Sin embargo, en la práctica, quienes desobedecen órdenes criminales o denuncian violaciones, son sancionados o retirados de la institución, como ocurrió con el Sargento Viceprimero Juan Carlos Díaz que reportó a los 7 soldados que violaron a la menor de 13 años.
Casos como los de la niña emberá katio y otros, caen en cruel impunidad e invisibilidad, investigaciones insuficientes, dejando de lado que en casos como este se configuran también otros delitos en el marco del DIH. De acuerdo con una de las abogadas de la Mesa Nacional de seguimiento a la ley 1257, en el caso de la niña emberá se cometieron otros delitos como la tortura, acceso carnal violento con incapacidad de resistir, agravado en concurso heterogéneo con secuestro. Adicionalmente, según la apreciación de la abogada, el caso no se puede analizar como un hecho aislado del contexto en el que ocurrieron las circunstancias de tiempo modo y lugar -esta es una zona de conflicto armado con presencia de distintos grupos armados legales e ilegales, en disputa por los grupos armados-.
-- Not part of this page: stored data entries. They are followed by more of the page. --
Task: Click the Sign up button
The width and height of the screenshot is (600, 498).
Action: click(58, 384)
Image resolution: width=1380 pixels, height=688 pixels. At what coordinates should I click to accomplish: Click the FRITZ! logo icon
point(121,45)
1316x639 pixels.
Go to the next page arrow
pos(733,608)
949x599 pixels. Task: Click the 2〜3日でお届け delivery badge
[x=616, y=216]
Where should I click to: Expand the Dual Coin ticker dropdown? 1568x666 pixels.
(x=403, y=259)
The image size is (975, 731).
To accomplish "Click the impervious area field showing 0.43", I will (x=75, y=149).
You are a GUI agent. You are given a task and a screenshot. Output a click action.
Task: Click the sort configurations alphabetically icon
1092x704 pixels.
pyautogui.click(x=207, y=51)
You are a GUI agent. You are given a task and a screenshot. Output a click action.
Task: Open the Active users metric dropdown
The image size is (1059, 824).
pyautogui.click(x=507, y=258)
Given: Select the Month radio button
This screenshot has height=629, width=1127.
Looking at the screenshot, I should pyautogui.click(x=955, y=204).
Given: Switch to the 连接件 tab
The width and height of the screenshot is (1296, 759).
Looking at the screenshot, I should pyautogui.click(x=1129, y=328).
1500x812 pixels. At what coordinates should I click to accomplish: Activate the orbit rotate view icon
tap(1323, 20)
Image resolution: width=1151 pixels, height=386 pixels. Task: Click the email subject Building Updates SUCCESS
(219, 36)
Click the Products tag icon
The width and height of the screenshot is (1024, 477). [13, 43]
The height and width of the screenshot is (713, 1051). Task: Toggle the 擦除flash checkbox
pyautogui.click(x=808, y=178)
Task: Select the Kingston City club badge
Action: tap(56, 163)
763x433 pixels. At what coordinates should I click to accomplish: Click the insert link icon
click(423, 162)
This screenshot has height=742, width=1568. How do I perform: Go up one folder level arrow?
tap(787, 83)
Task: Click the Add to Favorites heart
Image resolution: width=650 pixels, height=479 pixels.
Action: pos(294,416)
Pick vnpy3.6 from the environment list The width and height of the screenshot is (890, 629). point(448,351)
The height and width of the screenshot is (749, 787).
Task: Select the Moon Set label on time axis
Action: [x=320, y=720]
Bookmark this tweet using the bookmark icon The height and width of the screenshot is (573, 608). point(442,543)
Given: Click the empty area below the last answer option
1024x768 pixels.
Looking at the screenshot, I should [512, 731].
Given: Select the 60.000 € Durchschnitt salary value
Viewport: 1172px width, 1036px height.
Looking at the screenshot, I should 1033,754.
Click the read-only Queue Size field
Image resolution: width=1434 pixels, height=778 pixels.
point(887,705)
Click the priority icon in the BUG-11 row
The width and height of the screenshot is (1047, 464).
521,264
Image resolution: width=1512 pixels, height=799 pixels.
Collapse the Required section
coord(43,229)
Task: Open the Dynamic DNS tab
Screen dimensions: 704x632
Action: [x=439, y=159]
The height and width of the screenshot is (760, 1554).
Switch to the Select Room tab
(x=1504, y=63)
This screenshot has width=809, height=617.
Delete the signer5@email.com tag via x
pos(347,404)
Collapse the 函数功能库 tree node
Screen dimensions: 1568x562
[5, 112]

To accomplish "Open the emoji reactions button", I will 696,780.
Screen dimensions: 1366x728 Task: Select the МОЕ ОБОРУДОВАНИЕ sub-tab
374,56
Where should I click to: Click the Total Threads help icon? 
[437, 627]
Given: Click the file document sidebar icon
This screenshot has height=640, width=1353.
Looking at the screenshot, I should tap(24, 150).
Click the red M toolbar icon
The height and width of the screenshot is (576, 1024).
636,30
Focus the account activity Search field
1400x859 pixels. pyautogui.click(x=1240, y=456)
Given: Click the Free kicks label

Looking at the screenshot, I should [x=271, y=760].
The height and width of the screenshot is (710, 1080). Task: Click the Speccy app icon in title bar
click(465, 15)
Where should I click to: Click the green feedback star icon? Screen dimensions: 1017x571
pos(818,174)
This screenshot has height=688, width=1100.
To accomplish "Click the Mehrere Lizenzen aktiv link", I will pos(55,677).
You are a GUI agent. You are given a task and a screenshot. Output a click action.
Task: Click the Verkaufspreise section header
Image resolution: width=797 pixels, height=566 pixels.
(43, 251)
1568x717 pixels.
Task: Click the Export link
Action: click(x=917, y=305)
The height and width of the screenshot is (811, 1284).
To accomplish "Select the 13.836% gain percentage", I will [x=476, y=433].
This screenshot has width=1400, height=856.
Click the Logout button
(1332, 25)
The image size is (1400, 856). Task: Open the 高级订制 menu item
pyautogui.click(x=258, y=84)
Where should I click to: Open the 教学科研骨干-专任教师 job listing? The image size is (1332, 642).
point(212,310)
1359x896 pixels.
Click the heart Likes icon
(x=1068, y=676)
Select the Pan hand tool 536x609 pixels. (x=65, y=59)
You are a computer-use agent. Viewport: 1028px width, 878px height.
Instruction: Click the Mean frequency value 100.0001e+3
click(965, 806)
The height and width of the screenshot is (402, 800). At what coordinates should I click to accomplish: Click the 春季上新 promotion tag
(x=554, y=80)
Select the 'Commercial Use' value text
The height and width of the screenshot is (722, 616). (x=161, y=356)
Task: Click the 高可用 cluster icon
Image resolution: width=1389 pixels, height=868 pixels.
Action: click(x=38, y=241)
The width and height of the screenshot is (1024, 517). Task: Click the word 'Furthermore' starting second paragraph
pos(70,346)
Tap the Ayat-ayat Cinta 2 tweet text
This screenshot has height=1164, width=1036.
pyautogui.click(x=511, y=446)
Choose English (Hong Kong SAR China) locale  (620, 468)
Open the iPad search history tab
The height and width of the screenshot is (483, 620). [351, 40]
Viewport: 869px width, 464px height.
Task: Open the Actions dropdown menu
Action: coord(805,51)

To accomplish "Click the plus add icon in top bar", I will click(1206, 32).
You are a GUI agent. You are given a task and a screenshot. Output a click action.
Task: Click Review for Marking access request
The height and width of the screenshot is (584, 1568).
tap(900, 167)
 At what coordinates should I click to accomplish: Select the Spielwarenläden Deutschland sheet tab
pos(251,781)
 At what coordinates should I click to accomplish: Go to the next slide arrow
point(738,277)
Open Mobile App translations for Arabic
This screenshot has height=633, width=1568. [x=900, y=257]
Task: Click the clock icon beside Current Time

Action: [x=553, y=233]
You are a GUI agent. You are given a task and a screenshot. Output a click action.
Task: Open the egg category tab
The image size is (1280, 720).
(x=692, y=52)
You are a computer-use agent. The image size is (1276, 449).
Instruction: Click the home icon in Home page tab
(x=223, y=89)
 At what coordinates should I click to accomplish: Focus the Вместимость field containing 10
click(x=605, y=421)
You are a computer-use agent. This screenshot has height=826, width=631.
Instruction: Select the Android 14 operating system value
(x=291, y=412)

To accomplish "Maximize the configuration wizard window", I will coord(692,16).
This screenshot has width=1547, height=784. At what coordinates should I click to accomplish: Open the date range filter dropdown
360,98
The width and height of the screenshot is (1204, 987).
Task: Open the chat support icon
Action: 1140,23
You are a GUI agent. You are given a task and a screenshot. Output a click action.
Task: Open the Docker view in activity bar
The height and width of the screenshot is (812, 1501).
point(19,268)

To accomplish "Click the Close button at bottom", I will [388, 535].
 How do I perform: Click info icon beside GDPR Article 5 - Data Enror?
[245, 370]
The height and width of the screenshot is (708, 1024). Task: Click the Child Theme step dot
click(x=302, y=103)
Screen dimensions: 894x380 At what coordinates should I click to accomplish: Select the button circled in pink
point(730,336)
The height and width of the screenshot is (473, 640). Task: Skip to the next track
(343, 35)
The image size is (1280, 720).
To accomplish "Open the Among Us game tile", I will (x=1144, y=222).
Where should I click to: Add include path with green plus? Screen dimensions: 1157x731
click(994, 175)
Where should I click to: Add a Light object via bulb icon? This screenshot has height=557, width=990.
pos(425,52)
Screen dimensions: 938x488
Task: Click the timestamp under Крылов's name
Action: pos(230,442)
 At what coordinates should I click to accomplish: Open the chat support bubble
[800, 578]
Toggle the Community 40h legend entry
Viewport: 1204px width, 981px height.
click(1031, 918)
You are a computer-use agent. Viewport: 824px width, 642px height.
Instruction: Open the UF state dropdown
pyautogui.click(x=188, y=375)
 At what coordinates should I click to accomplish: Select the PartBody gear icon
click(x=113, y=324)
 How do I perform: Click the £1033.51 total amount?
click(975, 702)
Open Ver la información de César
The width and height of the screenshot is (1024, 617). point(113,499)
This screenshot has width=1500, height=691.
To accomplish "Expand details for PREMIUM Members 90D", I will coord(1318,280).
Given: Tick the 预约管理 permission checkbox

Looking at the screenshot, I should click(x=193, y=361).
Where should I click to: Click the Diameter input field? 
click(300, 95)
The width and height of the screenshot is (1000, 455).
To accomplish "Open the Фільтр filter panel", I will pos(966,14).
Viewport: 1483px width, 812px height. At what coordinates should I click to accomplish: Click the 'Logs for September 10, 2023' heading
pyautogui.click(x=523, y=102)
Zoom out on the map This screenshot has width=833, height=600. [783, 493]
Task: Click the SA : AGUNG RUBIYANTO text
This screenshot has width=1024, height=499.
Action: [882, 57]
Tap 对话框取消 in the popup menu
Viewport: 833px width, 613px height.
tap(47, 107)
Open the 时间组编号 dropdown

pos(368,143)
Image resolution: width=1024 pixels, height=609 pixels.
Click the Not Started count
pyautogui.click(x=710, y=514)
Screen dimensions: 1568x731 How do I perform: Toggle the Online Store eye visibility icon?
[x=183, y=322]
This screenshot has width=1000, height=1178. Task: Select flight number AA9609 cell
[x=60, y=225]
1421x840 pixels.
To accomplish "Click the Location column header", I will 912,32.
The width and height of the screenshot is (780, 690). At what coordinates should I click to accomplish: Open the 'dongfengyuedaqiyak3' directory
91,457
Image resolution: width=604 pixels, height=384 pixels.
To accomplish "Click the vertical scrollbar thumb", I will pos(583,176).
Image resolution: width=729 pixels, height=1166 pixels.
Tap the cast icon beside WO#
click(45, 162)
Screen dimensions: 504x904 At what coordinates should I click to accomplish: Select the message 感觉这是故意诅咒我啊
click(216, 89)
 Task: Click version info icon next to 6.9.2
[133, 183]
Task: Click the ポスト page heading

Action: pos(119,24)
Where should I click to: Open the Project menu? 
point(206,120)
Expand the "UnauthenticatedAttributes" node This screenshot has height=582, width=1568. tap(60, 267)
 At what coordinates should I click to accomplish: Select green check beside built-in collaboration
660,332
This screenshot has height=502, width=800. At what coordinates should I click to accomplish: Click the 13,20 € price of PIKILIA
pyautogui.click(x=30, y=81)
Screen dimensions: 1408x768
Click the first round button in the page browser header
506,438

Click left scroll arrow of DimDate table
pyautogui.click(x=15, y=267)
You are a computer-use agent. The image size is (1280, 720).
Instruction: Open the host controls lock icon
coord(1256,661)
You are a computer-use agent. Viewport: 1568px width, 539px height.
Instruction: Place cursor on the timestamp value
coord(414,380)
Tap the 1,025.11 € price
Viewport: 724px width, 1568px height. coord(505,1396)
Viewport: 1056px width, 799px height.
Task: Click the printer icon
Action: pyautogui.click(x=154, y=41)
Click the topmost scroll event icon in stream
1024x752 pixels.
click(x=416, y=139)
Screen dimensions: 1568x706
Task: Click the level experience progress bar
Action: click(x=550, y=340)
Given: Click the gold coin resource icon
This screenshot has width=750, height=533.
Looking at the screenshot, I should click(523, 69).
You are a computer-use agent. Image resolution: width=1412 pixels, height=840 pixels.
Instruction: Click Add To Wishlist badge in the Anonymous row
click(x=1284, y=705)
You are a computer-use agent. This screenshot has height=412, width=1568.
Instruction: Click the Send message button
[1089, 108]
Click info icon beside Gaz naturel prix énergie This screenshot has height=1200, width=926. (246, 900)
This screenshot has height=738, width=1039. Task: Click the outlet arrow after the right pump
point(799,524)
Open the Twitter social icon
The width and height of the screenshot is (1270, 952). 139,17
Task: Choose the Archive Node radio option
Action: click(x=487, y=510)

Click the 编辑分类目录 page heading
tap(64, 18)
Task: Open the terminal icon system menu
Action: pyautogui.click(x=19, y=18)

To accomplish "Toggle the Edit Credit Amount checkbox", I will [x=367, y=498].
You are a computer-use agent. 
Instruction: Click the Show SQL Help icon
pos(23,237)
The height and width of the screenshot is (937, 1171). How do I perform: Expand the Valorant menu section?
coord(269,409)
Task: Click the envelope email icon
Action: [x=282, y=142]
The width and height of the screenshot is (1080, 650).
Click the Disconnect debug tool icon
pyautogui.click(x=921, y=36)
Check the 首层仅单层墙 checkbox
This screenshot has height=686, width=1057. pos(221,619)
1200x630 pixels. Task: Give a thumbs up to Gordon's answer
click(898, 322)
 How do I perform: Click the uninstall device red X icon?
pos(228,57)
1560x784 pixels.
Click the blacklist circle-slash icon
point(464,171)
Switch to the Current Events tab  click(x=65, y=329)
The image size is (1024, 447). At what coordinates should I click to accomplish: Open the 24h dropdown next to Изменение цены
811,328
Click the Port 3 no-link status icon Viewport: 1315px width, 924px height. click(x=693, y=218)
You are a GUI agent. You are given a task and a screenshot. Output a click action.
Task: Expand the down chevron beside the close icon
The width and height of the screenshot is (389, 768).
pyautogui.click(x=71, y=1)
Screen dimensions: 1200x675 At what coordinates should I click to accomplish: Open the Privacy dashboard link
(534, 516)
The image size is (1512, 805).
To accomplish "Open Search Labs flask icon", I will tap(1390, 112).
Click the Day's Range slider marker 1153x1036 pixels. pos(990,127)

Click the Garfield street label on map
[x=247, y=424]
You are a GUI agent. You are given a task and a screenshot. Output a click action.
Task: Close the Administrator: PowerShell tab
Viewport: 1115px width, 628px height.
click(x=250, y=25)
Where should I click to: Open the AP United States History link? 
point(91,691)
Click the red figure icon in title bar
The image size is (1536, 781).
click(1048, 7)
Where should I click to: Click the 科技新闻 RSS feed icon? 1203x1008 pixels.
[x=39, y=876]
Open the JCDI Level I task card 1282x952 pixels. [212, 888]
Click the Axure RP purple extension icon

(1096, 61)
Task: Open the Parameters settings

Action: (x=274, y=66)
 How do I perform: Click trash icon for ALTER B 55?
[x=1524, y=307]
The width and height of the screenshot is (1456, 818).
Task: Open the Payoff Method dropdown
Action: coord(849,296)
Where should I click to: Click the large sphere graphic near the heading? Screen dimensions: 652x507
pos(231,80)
Finalmente, estos delitos no solo se violentan a las mujeres y niñas, también a las comunidades y territorios. Por este motivo, deberían ser judicializados bajo la justicia propia de los pueblos y reconociendo la violación de los derechos territoriales étnicos a través de la violencia sexual. Mientras esto sucede, las mujeres víctimas de estas violencias y las organizaciones de mujeres seguiremos gritando por su dignidad, hasta que las fuerzas nos resistan.